137 European Gold Medals
Posted by lazzarop su 17 maggio 2016
The curtain falls on the 2012 Olympic Games, the Olympic flame starts its four-year long journey to Rio de Janeiro and the Chairman of the London Organising Committee, Lord Coe, has been appointed to the brand new role of “Legacy Ambassador” with the aim of ensuring that the British economy will benefit from hosting the Games.
While the economic and social rewards are still to come, Great Britain is proudly enjoying its sporting moment, with 29 gold medals and the third position in the overall medal table, behind the giants USA and China.
Other countries have their golden moment too, like Grenada that takes home the first ever Olympic medal, thanks to Kirani James’ victory in the 400 meters, or Uganda, gaining the last gold medal of the Games in the Marathon, and having its national anthem played at the closing ceremony.
Indeed for Britain, and for other countries, every single Olympic medal, and the overall count of them, is a moment of pride, a celebration not just of the sporting result but also of the cultural, social and economic efforts that the country has made to obtain that result.
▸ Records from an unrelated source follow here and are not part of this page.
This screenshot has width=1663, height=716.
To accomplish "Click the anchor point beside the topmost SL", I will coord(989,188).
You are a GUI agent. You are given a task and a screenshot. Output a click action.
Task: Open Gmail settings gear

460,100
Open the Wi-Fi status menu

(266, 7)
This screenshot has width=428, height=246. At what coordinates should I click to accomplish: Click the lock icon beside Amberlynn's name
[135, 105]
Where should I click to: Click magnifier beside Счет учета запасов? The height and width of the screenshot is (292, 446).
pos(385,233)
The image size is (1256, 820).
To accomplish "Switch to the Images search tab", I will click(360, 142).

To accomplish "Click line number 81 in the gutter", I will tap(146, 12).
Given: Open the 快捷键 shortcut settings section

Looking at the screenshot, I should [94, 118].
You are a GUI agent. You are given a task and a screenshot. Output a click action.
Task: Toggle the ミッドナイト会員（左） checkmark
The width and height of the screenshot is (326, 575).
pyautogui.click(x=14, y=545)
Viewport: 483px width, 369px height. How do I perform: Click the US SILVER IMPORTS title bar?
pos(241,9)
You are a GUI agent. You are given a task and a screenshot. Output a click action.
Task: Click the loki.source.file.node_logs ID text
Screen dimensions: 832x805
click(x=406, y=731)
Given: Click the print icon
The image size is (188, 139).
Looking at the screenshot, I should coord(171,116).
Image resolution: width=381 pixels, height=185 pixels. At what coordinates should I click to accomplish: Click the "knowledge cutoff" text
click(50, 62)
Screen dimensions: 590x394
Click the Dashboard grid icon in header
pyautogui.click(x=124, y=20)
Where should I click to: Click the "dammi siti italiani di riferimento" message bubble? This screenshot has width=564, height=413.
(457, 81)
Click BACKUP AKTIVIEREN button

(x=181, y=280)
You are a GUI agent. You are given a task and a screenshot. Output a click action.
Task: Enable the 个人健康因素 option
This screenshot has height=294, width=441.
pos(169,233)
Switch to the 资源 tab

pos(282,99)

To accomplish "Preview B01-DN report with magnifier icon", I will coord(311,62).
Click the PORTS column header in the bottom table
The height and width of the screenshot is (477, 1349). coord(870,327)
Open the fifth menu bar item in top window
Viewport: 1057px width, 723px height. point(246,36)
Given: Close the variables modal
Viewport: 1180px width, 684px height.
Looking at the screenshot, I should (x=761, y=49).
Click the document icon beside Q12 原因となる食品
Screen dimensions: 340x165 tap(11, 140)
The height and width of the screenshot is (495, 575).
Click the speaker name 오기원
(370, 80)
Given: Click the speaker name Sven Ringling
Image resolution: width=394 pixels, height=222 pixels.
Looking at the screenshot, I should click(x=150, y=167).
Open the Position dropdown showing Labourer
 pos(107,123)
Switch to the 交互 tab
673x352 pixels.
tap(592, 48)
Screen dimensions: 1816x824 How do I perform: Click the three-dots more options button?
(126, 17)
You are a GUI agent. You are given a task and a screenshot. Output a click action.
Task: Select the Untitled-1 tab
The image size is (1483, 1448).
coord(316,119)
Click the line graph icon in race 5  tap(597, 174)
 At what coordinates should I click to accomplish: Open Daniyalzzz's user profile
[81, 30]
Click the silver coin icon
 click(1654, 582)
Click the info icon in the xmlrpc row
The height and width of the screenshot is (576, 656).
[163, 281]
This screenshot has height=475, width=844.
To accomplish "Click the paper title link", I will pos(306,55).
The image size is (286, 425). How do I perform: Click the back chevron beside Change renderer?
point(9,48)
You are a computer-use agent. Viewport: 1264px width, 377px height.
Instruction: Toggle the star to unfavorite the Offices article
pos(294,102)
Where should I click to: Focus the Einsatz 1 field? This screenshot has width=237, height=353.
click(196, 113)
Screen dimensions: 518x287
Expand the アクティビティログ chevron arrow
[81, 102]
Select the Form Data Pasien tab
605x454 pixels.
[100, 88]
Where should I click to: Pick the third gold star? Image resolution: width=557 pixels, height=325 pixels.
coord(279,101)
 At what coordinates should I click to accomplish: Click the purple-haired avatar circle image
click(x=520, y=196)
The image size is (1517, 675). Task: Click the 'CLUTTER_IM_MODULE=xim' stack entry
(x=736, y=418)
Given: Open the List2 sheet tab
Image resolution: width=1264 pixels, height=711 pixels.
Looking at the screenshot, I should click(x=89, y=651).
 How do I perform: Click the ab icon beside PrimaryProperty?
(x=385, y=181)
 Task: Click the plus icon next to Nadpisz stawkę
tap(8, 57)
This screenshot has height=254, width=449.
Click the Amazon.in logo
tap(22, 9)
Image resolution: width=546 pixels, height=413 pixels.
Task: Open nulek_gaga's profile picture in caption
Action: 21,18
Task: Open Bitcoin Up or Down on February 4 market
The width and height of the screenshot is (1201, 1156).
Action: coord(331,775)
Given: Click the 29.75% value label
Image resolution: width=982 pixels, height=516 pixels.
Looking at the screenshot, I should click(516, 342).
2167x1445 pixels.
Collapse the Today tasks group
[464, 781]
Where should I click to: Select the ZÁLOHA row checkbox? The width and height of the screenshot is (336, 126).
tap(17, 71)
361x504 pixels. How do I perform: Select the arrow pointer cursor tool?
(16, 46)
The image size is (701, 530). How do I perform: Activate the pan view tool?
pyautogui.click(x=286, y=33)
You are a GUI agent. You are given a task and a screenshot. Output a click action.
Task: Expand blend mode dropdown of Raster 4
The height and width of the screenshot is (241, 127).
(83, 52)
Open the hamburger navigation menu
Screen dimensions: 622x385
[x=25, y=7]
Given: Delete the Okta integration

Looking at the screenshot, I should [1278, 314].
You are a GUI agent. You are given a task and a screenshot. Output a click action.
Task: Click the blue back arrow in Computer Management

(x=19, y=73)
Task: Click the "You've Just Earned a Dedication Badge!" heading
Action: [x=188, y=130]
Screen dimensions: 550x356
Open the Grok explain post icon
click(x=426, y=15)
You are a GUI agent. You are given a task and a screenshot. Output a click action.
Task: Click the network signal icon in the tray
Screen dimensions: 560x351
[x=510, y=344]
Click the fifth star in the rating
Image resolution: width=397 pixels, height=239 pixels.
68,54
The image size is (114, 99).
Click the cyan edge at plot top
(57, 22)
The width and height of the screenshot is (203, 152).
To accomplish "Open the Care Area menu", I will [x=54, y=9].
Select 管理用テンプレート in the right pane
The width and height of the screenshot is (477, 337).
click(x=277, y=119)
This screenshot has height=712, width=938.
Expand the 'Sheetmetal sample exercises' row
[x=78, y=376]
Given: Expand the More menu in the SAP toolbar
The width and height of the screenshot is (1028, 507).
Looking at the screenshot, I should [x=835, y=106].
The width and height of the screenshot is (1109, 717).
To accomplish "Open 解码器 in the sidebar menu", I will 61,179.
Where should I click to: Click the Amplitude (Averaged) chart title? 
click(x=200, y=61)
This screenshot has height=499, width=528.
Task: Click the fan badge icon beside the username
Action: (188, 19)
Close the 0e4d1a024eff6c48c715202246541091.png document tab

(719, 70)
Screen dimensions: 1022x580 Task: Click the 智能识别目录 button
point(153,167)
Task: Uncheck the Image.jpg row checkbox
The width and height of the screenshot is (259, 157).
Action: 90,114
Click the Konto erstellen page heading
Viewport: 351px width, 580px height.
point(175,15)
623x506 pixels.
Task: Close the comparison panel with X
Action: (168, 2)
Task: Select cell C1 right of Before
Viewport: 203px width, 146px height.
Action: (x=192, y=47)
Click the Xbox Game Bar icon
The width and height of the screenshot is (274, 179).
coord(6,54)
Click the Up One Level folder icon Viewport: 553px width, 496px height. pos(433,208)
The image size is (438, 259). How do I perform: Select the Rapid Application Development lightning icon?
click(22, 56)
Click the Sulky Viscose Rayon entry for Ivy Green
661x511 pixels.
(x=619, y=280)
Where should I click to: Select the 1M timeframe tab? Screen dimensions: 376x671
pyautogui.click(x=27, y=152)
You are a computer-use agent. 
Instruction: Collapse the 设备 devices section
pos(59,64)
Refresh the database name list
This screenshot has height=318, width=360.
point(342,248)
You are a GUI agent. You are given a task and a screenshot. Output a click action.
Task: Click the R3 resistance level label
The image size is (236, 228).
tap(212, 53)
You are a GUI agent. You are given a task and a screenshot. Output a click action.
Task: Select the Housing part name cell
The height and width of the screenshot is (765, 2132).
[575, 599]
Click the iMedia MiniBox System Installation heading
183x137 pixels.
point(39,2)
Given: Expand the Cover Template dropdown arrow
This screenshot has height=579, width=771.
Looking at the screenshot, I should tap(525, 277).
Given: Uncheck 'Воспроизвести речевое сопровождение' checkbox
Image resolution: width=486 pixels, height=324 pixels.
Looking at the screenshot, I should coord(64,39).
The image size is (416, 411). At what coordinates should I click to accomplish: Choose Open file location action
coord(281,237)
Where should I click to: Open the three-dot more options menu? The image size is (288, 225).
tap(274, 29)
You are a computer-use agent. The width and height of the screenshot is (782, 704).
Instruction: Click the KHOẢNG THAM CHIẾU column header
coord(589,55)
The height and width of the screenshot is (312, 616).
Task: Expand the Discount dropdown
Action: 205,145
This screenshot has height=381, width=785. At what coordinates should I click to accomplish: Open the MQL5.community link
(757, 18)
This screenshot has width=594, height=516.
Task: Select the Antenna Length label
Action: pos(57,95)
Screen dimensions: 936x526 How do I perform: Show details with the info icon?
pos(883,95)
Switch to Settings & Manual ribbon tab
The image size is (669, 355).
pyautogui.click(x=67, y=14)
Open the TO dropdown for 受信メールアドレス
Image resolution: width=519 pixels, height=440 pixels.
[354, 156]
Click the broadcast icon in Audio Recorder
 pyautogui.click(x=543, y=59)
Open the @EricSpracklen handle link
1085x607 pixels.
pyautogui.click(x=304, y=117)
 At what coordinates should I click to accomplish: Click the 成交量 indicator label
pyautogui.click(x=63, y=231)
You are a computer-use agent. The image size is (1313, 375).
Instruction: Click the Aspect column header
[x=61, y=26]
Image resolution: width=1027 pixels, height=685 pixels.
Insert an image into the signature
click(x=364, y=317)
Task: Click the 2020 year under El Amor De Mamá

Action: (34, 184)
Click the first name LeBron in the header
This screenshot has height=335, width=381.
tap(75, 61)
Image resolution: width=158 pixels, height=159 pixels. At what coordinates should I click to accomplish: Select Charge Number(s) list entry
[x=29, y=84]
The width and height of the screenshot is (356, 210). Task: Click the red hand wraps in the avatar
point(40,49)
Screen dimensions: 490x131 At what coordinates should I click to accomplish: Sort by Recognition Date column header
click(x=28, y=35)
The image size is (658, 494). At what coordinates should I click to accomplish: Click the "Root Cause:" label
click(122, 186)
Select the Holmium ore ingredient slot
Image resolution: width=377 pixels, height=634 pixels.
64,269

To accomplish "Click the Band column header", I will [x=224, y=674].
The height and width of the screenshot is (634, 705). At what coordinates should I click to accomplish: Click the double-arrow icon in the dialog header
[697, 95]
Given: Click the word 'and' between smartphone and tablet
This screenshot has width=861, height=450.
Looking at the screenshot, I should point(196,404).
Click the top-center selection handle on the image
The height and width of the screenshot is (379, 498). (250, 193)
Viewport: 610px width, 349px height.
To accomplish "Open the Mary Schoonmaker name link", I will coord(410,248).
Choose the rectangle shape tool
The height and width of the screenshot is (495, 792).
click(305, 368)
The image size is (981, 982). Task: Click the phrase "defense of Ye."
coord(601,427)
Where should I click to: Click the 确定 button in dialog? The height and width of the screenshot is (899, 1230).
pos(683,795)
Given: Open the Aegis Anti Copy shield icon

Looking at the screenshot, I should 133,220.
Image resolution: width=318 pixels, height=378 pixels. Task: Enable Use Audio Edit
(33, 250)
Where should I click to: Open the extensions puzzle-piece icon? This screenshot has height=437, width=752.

Every golden medal is a means of strengthening the national identity, which goes on even when the national anthem played for the winners has stopped.
But isn’t all this exaltation of national pride in opposition with the true spirit of the Olympic Games? Isn’t the rhetoric of ranking gold medals in contrast with the idea that it isn’t all about the winning but the taking part? Aren’t all the national anthems played during the games in contradiction with the words of John Lennon’s “Imagine” that resounded during the closing ceremony?
“Imagine there’s no countries/ It isn’t hard to do”. Definitely it is not hard for the International Olympic Committee, whose Charter states that competitions are “between athletes in individual or team events and not between countries“. And in respect with the original spirit of the Olympic movement, that sought to eliminate nations’ victories over one another, the IOC still does not draw up any global ranking per country and provides the athlete’s affiliation to a National Olympic Committee only for statistical purposes. Looking back at the first editions of the Games (1896-1920), that aim was visible in the fact that athletes of different nations were allowed to play together in “mixed teams”.
If the possibility of cross-country team has now been lost, the original aim is still visible in the Olympic flag, which represents five interlaced rings, symbolising the five inhabited continents united by the spirit of Olympism.
In an era when conflicts and waves of nationalism characterise the relations between nations, in order to re-discover the original vision of the Games, we should eliminate the medal table, which is just a soft way to reinvigorate the desire of nations to compete against each other.
The Games should instead promote a more peaceful message of cooperation between the different nations, through a medal table where continents are ranked rather than nations.
Supporting a worldwide truce during the Olympic Games (as it was during the ancient games) is an impossible task, but at least creating a new way of ranking the victories would help stopping cultural clashes and national controversies.
That would send a message of real and peaceful integration between different countries, all cooperating for supporting their continent. Cuba and the USA would both add up their medals in the wider American sum, while Iran and Saudi Arabia, North and South Korea, India and Pakistan would all compete together under the Asia colours.
And in the European continent, Germany and Greece would leave aside any economic and financial disagreement, while any debate about Serbia and Turkey’s accession to the EU would easily stop and their gold medals will features along all the other gained by EU members.
According to this new counting system, Europe (not only the EU but all the countries members of the European Olympic Committee, including Croatia, Switzerland, Russia and many other non-EU nations) would have 137 gold medals, against Asia with 96, America with 72 (more than half of which from the US team), Oceania with 12, and Africa with only 10.
Shall we try, at least once every four years, to leave aside our national pride and, in line with the true Olympic ideal, support with joy and enthusiasm our continental identity?